Ya Gotta Admit!

Back in the 1980s, after viewing a 9-part PBS series called Civilization and the Jews, I wrote a grant request to the National Endowment for the Humanities for funds to produce a similar series on Italians.  My application was rejected partly because my perspective was “too positive,” that the script needed balance.  Oddly enough, the Jewish series was nine hours of exceptionalism and heroic survival.  I knew then that my version of our 2,500 year heritage was unmarketable.

PBS has since broadcast series on many ethnic groups, funded by NEH and others, with nary a negative tint.  This month, Asian Americans are having their turn.  Their 5-part series includes South as well as East Asians.  The multicultural formula is the same: hardworking immigrants overcoming White racism.

**DATA:**
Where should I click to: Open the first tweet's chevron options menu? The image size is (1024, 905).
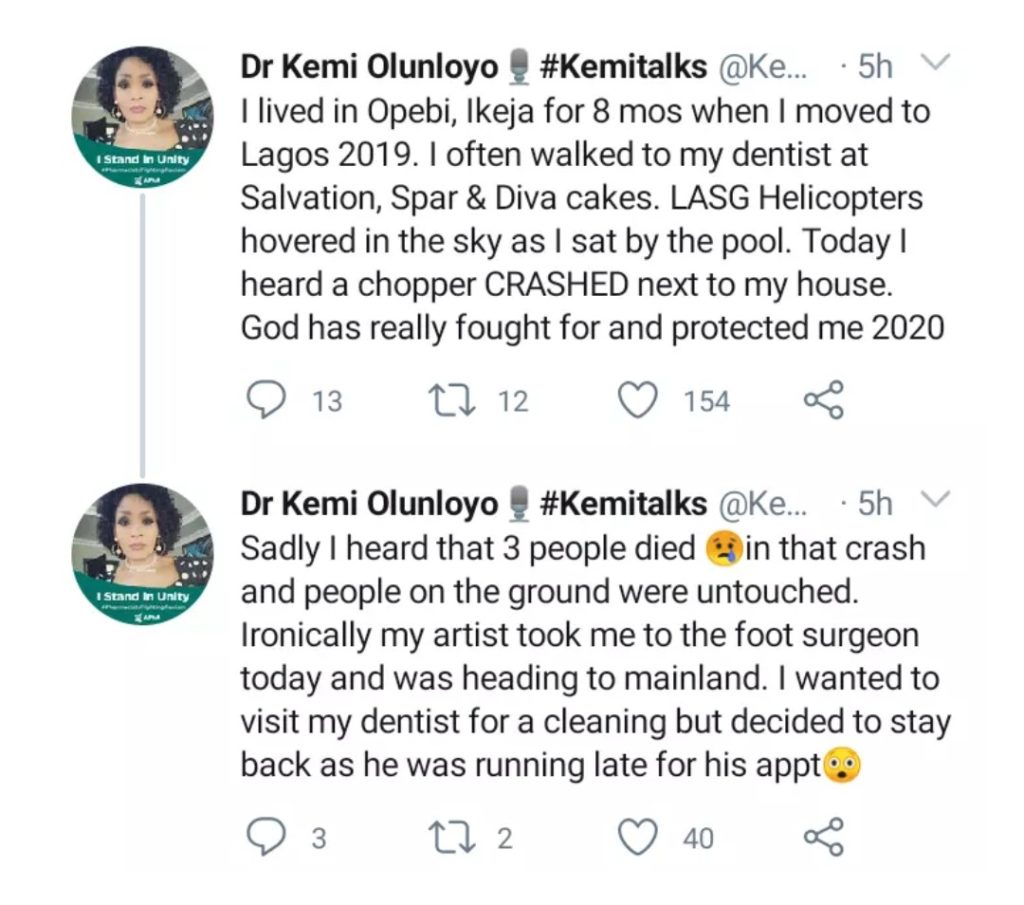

**JOBS:**
1. Based on the essay about PBS ethnic-heritage series, why was the author's grant request to the National Endowment for the Humanities turned down? Answer in one to three sentences.
2. Condense the paragraph of the essay about PBS ethnic-heritage series that opens "PBS has since broadcast series" into a short bulleted list that keeps its main facts.
3. Pick up the essay about PBS ethnic-heritage series after its final sentence and continue it in the same voice.

**ANSWERS FOR THIS EXERCISE:**
1. The application was rejected partly because the author's perspective on Italian heritage was judged "too positive." The reviewers felt the script needed balance.

2.
- PBS has since aired NEH-funded series on many ethnic groups, none with a negative tint.
- This month it is Asian Americans' turn, in a 5-part series covering both South and East Asians.
- The multicultural formula is unchanged: hardworking immigrants overcoming White racism.

3.
Series producer Renee Tajima-Peña recalls that it took her some 25 years to finally get a call back from PBS for her application for an Asian American series.  Just to put this delay in perspective, it took 30 years for our community to break through, if you count from my attempt to the one granted to producer John Maggio in 2015.  His series, entitled The Italian Americans was far different from my outline and seriously flawed.  It opened with scenes of The Godfather to explain stereotypes without actually condemning such “art.” Moreover, it gave air time to David Chase who produced The Sopranos and Maria Laurino who wrote for that defamatory HBO series. [The Italic Way did a full-staff review in issue XLI, 2015.]

The Asian series has no such moral confusion.  Old movie stereotypes of Asians are shown as bigotry, not art.  Among Ms. Tajima-Peña’s accomplishments are the Oscar-nominated film Who Killed Vincent Chin? and other positive films exploring race, immigration, class, and gender.  When I read that title I imagined an alternate universe: a Scorsese version called, Who Killed Vinny the Chin?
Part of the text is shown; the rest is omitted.